Copy the lines of the material exactly as they appear, from the line containing "Task: Open the 지출결의서1.xlsx file icon" through the line containing "click(862, 15)", both included.

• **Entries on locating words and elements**
****************************************
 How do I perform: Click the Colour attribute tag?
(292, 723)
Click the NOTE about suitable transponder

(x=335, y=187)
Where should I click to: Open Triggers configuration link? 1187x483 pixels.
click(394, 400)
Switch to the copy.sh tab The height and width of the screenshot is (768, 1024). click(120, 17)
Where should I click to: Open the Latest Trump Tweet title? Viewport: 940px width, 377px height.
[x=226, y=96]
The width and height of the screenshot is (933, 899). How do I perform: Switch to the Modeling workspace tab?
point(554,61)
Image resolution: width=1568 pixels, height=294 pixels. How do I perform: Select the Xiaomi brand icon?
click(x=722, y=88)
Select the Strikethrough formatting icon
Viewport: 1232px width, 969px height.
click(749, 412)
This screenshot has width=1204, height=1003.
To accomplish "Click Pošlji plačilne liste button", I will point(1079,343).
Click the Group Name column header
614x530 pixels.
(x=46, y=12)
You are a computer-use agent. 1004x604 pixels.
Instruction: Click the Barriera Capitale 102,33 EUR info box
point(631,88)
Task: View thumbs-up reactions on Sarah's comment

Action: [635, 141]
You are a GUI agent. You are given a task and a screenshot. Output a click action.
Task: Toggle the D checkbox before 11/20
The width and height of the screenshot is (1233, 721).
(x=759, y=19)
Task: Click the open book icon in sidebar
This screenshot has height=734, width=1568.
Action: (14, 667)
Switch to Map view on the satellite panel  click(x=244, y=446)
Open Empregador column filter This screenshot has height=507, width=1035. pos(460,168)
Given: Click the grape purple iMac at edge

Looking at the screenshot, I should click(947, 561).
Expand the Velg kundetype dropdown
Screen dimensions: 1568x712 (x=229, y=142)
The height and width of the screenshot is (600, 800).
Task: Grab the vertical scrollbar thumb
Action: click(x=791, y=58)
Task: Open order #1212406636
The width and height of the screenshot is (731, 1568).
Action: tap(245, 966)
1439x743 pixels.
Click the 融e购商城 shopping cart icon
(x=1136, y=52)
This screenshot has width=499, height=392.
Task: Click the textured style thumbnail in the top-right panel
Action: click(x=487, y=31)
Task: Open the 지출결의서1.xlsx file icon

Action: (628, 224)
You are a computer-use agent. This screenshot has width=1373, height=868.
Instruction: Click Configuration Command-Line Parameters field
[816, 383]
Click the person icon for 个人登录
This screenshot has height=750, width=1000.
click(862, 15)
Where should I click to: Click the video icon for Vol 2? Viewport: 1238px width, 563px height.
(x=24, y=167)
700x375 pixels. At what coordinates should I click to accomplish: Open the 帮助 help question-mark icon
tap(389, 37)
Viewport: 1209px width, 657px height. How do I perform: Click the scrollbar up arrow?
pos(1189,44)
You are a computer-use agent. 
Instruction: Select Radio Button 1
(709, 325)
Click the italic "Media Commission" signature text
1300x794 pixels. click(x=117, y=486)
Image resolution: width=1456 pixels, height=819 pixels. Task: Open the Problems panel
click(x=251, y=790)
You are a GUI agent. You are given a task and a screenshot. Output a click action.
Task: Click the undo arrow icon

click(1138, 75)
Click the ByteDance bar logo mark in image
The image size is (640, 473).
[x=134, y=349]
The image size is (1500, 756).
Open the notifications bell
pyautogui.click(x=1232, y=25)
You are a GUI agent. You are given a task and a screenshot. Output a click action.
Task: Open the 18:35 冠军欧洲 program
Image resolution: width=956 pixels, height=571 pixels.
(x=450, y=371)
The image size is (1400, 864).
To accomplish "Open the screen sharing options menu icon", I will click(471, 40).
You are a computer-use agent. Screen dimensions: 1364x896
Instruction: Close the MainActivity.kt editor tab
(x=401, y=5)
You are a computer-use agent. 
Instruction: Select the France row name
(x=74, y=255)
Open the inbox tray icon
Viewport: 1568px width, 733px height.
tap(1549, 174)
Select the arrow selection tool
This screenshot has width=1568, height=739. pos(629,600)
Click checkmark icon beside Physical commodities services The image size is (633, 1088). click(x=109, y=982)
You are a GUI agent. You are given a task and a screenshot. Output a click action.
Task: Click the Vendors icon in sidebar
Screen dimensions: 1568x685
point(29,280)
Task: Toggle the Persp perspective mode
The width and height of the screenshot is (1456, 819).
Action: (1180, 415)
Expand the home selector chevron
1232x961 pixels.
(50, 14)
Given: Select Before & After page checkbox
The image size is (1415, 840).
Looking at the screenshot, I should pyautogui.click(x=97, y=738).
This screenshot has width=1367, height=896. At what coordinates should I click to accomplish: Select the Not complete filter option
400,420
****************************************
• **Task solution**
Task: Open the 지출결의서1.xlsx file icon

Action: (628, 224)
You are a computer-use agent. This screenshot has width=1373, height=868.
Instruction: Click Configuration Command-Line Parameters field
[816, 383]
Click the person icon for 个人登录
This screenshot has height=750, width=1000.
click(862, 15)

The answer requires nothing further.